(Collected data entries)
=== Begin Enclosure ===
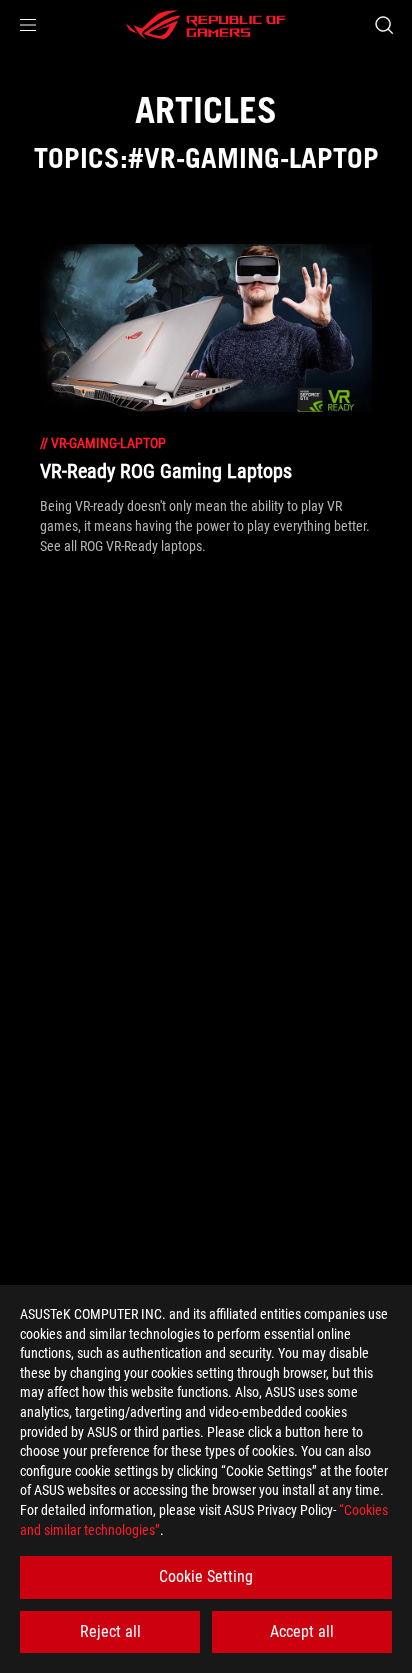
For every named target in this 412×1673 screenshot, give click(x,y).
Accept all (302, 1631)
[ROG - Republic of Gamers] (206, 25)
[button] (28, 25)
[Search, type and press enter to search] (383, 25)
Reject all (110, 1631)
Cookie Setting (206, 1576)
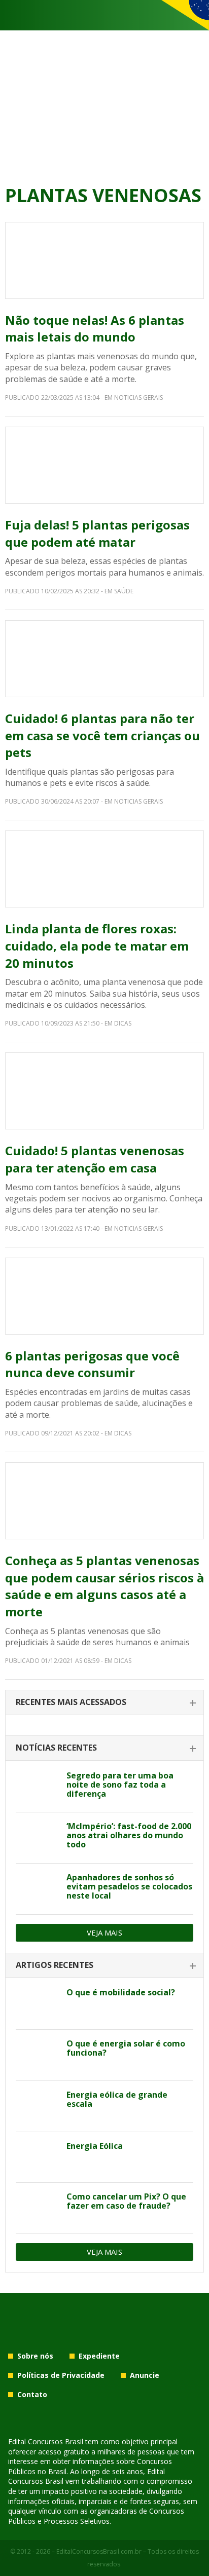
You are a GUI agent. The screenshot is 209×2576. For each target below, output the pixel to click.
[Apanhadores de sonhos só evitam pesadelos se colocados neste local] (37, 1889)
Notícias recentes (56, 1747)
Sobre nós (35, 2356)
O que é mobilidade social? (120, 1992)
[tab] (104, 1702)
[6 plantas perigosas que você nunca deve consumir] (104, 1296)
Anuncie (144, 2375)
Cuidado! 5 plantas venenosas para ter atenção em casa (94, 1159)
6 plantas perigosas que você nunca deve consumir (92, 1364)
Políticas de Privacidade (60, 2375)
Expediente (99, 2356)
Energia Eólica (94, 2145)
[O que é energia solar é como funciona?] (37, 2055)
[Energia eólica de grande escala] (37, 2106)
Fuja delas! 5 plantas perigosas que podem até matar (97, 533)
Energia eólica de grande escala (116, 2099)
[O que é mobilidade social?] (37, 2004)
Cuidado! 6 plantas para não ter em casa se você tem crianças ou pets (102, 735)
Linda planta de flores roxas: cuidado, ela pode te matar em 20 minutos (97, 945)
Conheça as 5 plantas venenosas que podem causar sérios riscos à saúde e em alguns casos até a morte (104, 1586)
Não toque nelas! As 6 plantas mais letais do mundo (94, 329)
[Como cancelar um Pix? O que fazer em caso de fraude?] (37, 2208)
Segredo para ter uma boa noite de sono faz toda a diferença (119, 1784)
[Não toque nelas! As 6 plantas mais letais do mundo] (104, 260)
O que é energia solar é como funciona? (125, 2048)
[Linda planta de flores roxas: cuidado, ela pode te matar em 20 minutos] (104, 868)
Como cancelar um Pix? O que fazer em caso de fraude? (126, 2201)
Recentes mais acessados (71, 1702)
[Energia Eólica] (37, 2157)
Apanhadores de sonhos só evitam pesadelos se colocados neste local (129, 1886)
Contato (32, 2394)
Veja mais (104, 1932)
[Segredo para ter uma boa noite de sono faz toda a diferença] (37, 1787)
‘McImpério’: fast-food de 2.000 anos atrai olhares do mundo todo (128, 1835)
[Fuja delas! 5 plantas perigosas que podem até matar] (104, 465)
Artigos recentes (54, 1965)
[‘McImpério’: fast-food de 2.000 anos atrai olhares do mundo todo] (37, 1838)
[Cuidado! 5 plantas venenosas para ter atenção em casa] (104, 1090)
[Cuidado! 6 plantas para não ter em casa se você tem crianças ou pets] (104, 658)
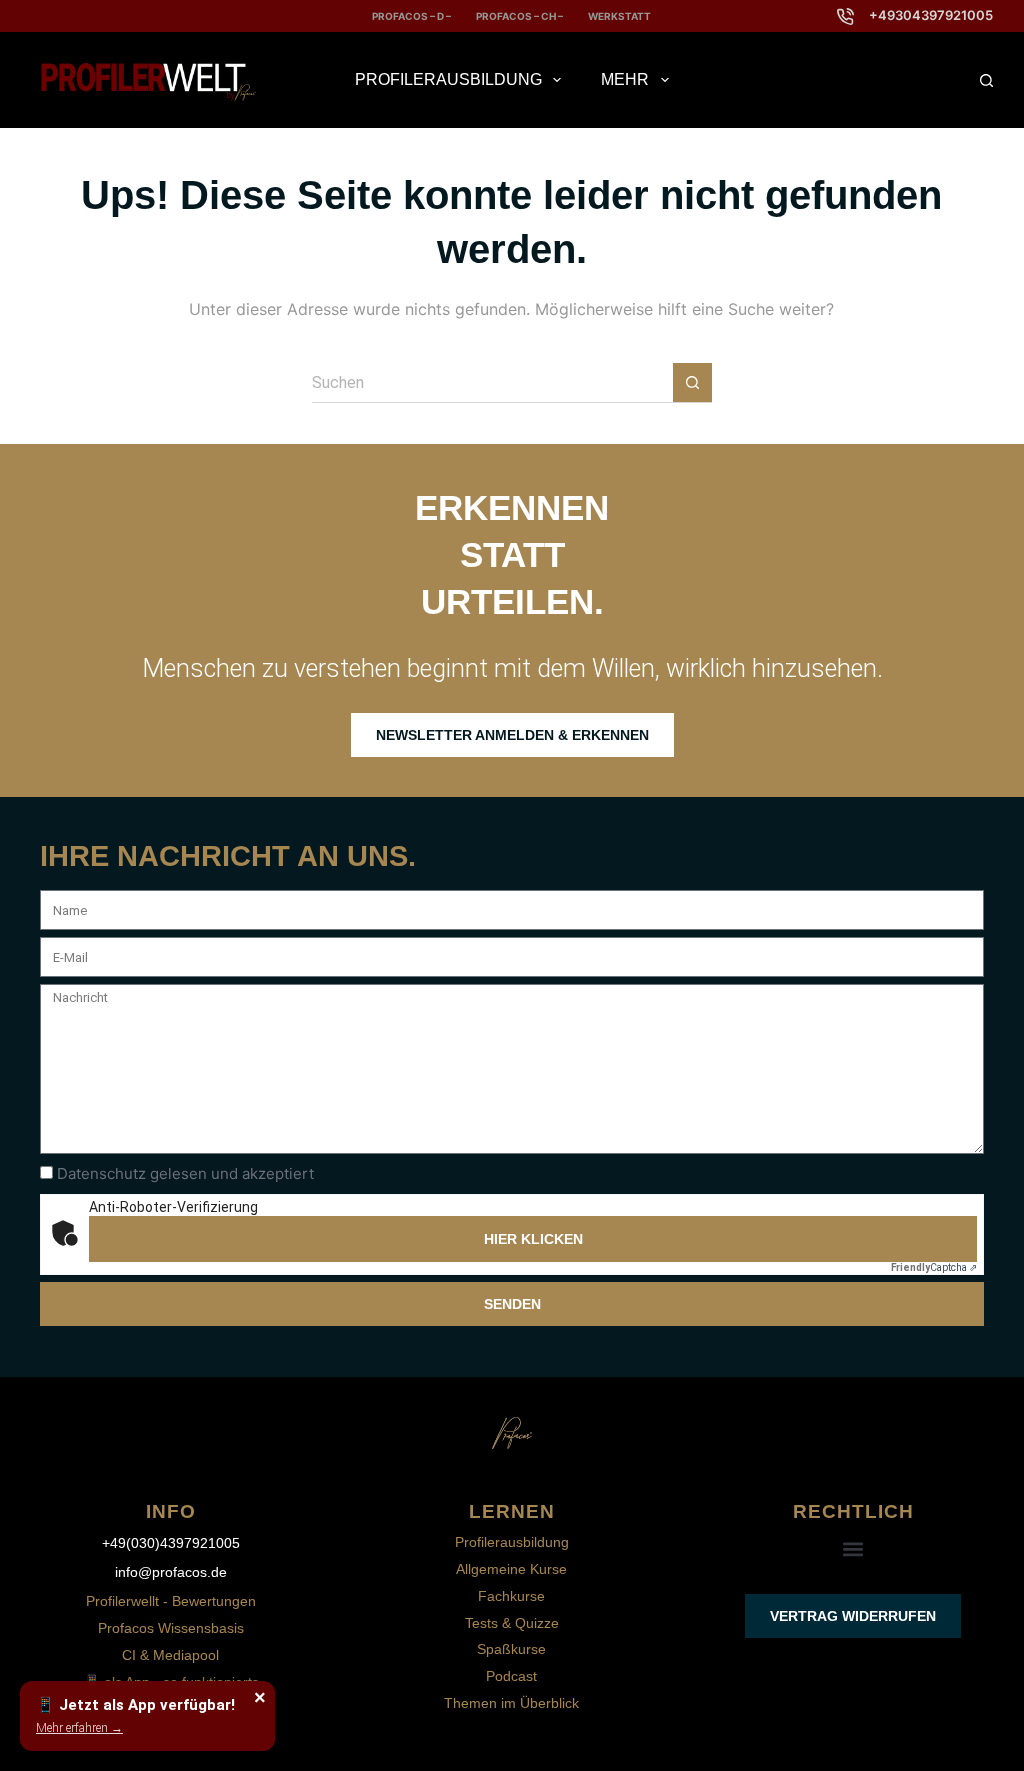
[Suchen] (986, 80)
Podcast (511, 1676)
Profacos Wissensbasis (171, 1628)
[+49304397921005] (845, 16)
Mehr (625, 79)
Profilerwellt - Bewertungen (171, 1601)
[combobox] (492, 383)
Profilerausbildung (448, 79)
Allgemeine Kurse (511, 1569)
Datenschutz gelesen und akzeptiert (185, 1173)
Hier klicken (533, 1239)
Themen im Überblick (511, 1703)
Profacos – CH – (519, 16)
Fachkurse (511, 1596)
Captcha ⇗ (934, 1267)
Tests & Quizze (512, 1623)
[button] (853, 1549)
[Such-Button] (692, 382)
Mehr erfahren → (79, 1728)
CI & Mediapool (170, 1655)
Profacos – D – (411, 16)
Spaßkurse (511, 1649)
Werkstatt (619, 16)
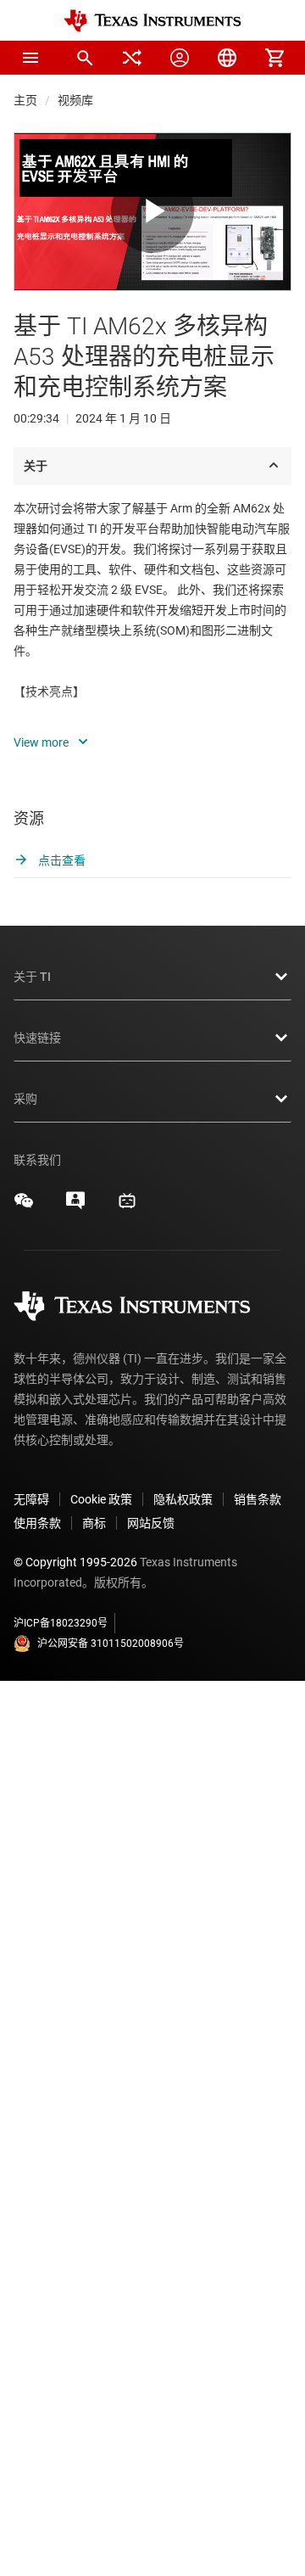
=== End Enclosure ===
**WHAT YOU ARE ASKED TO DO**
Find the line with "Notícias recentes (56, 1747)" in the entries above. Retype it and each line after it, exactly, through the line with "minutos (97, 945)", and stop there.

**RESPONSE**
Notícias recentes (56, 1747)
Sobre nós (35, 2356)
O que é mobilidade social? (120, 1992)
[tab] (104, 1702)
[6 plantas perigosas que você nunca deve consumir] (104, 1296)
Anuncie (144, 2375)
Cuidado! 5 plantas venenosas para ter atenção em casa (94, 1159)
6 plantas perigosas que você nunca deve consumir (92, 1364)
Políticas de Privacidade (60, 2375)
Expediente (99, 2356)
Energia Eólica (94, 2145)
[O que é energia solar é como funciona?] (37, 2055)
[Energia eólica de grande escala] (37, 2106)
Fuja delas! 5 plantas perigosas que podem até matar (97, 533)
Energia eólica de grande escala (116, 2099)
[O que é mobilidade social?] (37, 2004)
Cuidado! 6 plantas para não ter em casa se você tem crianças ou pets (102, 735)
Linda planta de flores roxas: cuidado, ela pode te matar em 20 minutos (97, 945)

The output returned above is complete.